Petitioner has not even attempted to make that showing. Both types of claims he brings here -- i.e., that the trial court's sentencing colloquy was insufficient and that his trial counsel was ineffective -- are routinely brought pursuant to § 23-110. See, e.g., Bradley v. United States, 881 A.2d 640, 647 (D.C. 2005) (affirming denial of § 23-110 motion alleging court error during plea proceeding and ineffective assistance of trial counsel); Wu v. United States, 798 A.2d 1083, 1091-92 (D.C. 2002) (affirming denial of § 23-110 motion alleging error by trial court in imposing consecutive sentences and ineffective assistance of trial counsel); Blair v. United States, 791 A.2d 52, 53 (D.C. 2002) (affirming denial of § 23-110 motion alleging illegal sentencing by trial court and ineffective assistance of counsel). A challenge under that section is, therefore, not " inadequate or ineffective to test the legality" of his conviction. See Whoie v. Warden, Butner Fed. Med. Ctr., 891 F.Supp.2d 2, 3 (D.D.C. 2012); Garris, 794 F.2d at 727 (" It is the inefficacy of the remedy, not a personal inability to utilize it, that is determinative" of whether the § 23-110 process is " inadequate or ineffective." ).
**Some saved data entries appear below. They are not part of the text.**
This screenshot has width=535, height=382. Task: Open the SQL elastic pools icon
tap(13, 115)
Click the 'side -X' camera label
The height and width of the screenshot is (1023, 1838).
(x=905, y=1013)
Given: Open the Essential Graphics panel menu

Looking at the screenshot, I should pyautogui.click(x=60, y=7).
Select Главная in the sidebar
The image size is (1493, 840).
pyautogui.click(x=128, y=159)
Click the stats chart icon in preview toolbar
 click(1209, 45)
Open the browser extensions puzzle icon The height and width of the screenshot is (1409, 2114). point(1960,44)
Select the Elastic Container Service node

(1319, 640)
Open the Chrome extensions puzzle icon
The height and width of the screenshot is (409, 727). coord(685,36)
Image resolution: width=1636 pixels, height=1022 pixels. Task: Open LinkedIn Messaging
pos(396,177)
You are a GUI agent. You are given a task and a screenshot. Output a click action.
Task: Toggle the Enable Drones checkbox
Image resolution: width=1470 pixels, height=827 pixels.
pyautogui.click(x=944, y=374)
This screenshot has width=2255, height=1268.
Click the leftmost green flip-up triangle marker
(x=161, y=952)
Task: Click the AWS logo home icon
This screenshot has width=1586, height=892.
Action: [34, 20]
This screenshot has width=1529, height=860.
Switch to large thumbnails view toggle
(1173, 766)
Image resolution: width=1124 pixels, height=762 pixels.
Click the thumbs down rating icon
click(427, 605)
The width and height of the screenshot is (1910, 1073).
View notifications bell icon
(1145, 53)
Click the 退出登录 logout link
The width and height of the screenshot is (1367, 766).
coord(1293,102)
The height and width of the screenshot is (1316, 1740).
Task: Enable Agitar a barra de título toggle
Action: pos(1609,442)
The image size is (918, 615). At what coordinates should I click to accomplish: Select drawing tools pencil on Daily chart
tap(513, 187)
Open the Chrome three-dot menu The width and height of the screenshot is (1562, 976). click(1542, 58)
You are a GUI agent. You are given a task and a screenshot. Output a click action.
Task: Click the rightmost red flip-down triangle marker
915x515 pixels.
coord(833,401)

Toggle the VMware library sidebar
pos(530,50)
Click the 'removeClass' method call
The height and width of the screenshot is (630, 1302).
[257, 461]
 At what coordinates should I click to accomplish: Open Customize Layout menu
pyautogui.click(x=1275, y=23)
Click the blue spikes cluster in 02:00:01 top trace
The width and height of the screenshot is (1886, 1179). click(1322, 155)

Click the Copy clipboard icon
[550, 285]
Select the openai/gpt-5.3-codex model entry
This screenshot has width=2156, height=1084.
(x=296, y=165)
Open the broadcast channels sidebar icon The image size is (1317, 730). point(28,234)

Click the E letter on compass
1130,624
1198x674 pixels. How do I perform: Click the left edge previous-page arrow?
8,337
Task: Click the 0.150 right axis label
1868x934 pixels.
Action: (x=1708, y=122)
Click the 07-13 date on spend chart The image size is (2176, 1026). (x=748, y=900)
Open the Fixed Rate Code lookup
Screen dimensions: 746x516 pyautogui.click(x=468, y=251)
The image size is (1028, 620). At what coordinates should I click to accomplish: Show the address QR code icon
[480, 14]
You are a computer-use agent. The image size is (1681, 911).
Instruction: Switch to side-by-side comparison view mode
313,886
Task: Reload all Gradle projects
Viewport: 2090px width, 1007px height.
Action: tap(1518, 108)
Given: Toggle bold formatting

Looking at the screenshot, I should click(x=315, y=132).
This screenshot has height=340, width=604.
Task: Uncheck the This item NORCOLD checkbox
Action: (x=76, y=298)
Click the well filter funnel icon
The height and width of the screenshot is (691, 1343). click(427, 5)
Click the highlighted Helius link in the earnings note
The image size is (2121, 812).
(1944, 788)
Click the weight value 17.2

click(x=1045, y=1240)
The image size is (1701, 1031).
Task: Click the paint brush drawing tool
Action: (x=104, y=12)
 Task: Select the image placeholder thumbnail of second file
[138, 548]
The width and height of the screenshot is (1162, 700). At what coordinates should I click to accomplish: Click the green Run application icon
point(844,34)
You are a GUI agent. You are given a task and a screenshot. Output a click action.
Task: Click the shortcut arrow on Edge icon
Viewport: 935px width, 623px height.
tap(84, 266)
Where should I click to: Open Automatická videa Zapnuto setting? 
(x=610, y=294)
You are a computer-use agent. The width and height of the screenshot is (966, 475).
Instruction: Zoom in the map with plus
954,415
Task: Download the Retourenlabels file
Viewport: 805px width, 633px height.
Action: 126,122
Because Rahim did not avail himself of this remedy, and because he has failed to show that it is inadequate to address his objections to his original sentencing, this Court lacks jurisdiction to consider the merits of those claims. See Martinez, 586 F.3d at 998 (Section 23-110(g) " divests federal courts of jurisdiction to hear habeas petitions by prisoners who could have raised viable claims pursuant to § 23-110(a)." ). These challenges, therefore, fail as well.

III. Conclusion

For the reasons articulated herein, the Court will deny the Petition. An Order consistent with this Opinion shall issue this day.


For the reasons set forth in the accompanying Memorandum Opinion, the Court ORDERS that the Petition for a Writ of Habeas Corpus is DENIED.